— BEGIN EXCERPTED TEXT —

Abu 'l-Fadl Muhammad ibn Abi Abdallah al-Husayn ibn Muhammad al-Katib, commonly known after his father as Ibn al-'Amid (died 970) was a Persian statesman who served as the vizier of the Buyid ruler Rukn al-Dawla for thirty years, from 940 until his death in 970. His son, , also called Ibn al-'Amid, succeeded him in his office.

Biography 

Abu 'l-Fadl was from a low-class family. He was the son of a wheat merchant from Qom, who served as a kātib in Khurasan and later attained the rank of ʿamīd. In 933, he was the vizier of Vushmgir. He was later taken captive by the Samanids. He was assassinated at Isfahan around 935.

Abu 'l-Fadl is first mentioned in 940, when the Buyid ruler Rukn al-Dawla, who greatly favored him, appointed him as his vizier. In 948, Abu 'l-Fadl served as the tutor of Rukn al-Dawla's son 'Adud al-Dawla. In ca. 955, a son of Abu 'l-Fadl's father's former overlord, Muhammad ibn Makan, marched towards the domains of Rukn al-Dawla, conquering the important cities Isfahan and Ray. During their invasion, Abu 'l-Fadl tried to repel them, but was defeated. However, in a second battle, with the aid of Adud al-Dawla, he managed to rout them, reconquer lost territory, and capture their leader Muhammad. Another Dailamite military officer named Ruzbahan also shortly rebelled against Mu'izz al-Dawla, while his brother Bullaka rebelled against Adud al-Dawla at Shiraz. Abu 'l-Fadl, however, managed to suppress the rebellion. In the 960s, the prominent official Ibn Miskawayh served Abu 'l-Fadl as his chief librarian in an important library in Ray.

— END EXCERPTED TEXT —
— BEGIN GIVEN ENTRIES —

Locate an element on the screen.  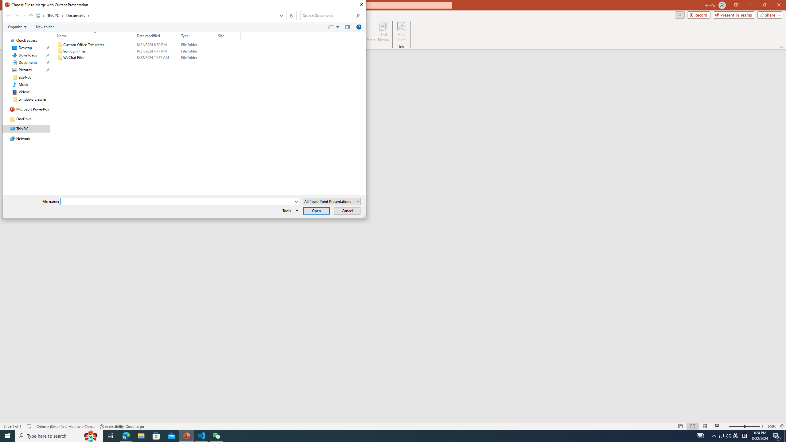
'Start' is located at coordinates (7, 435).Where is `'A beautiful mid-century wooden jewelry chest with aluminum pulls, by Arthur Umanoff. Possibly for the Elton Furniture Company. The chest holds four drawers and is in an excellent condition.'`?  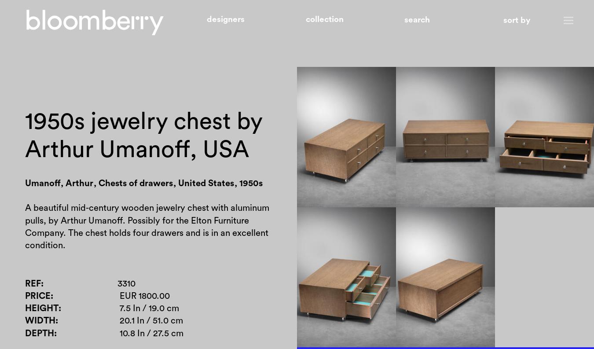 'A beautiful mid-century wooden jewelry chest with aluminum pulls, by Arthur Umanoff. Possibly for the Elton Furniture Company. The chest holds four drawers and is in an excellent condition.' is located at coordinates (24, 226).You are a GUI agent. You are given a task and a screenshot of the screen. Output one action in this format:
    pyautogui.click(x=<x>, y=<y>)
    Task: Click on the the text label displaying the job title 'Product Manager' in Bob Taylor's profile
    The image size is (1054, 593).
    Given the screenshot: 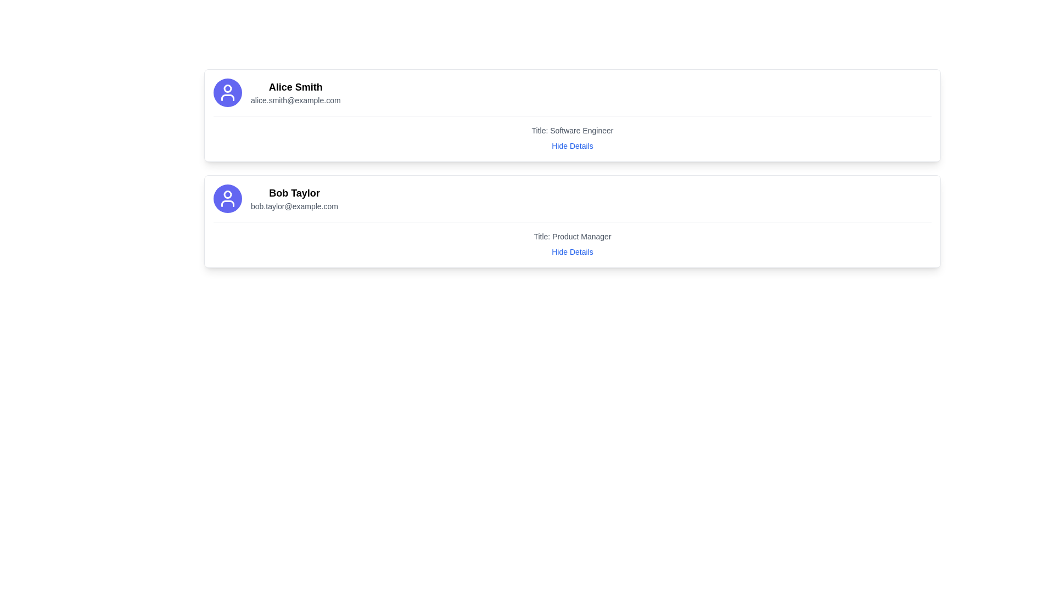 What is the action you would take?
    pyautogui.click(x=571, y=236)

— END GIVEN ENTRIES —

#### [GIVEN INSTRUCTION 1]
According to the article on Ibn al-'Amid, how long did he serve as vizier to Rukn al-Dawla?
#### [GIVEN INSTRUCTION 2]
Pick up the article on Ibn al-'Amid right after its last sentence and write the next part.
You can skip the records; they aren't needed here.

#### [EXERCISE ANSWER 1]
Thirty years, from 940 until his death in 970.

#### [EXERCISE ANSWER 2]
In 966, Abu 'l-Fadl was wounded during an invasion by ghazis from Khorasan, who plundered much of Jibal, and marched towards the great library of Ray, which was, however, saved by Ibn Miskawayh. Rukn al-Dawla shortly managed to repel them. The next year, under the orders of Rukn al-Dawla, Abu 'l-Fadl conquered Azerbaijan, and restored the Sallarid Ibrahim I ibn Marzuban I as the ruler of the region, but shortly urged Rukn al-Dawla to depose Ibrahim and impose direct Buyid control on the region. Rukn al-Dawla, however, declined his advice. In 970, Abu 'l-Fadl was sent on an expedition to the Kurdish ruler Hasanwayh, but died before he managed to deal with the latter, and was shortly succeeded as vizier by his son Abu'l-Fath, who shortly managed to deal with Hasanwayh.

Work 
Abu 'l-Fadl enjoyed an excellent reputation as a scholar and became the centre of a literary circle. Amongst his outstanding contributions to science is his book entitled "Building Cities" in which he describes building methods and construction planning. The book exists as an original manuscript in one of the Arabic and Islamic libraries in Istanbul, Turkey.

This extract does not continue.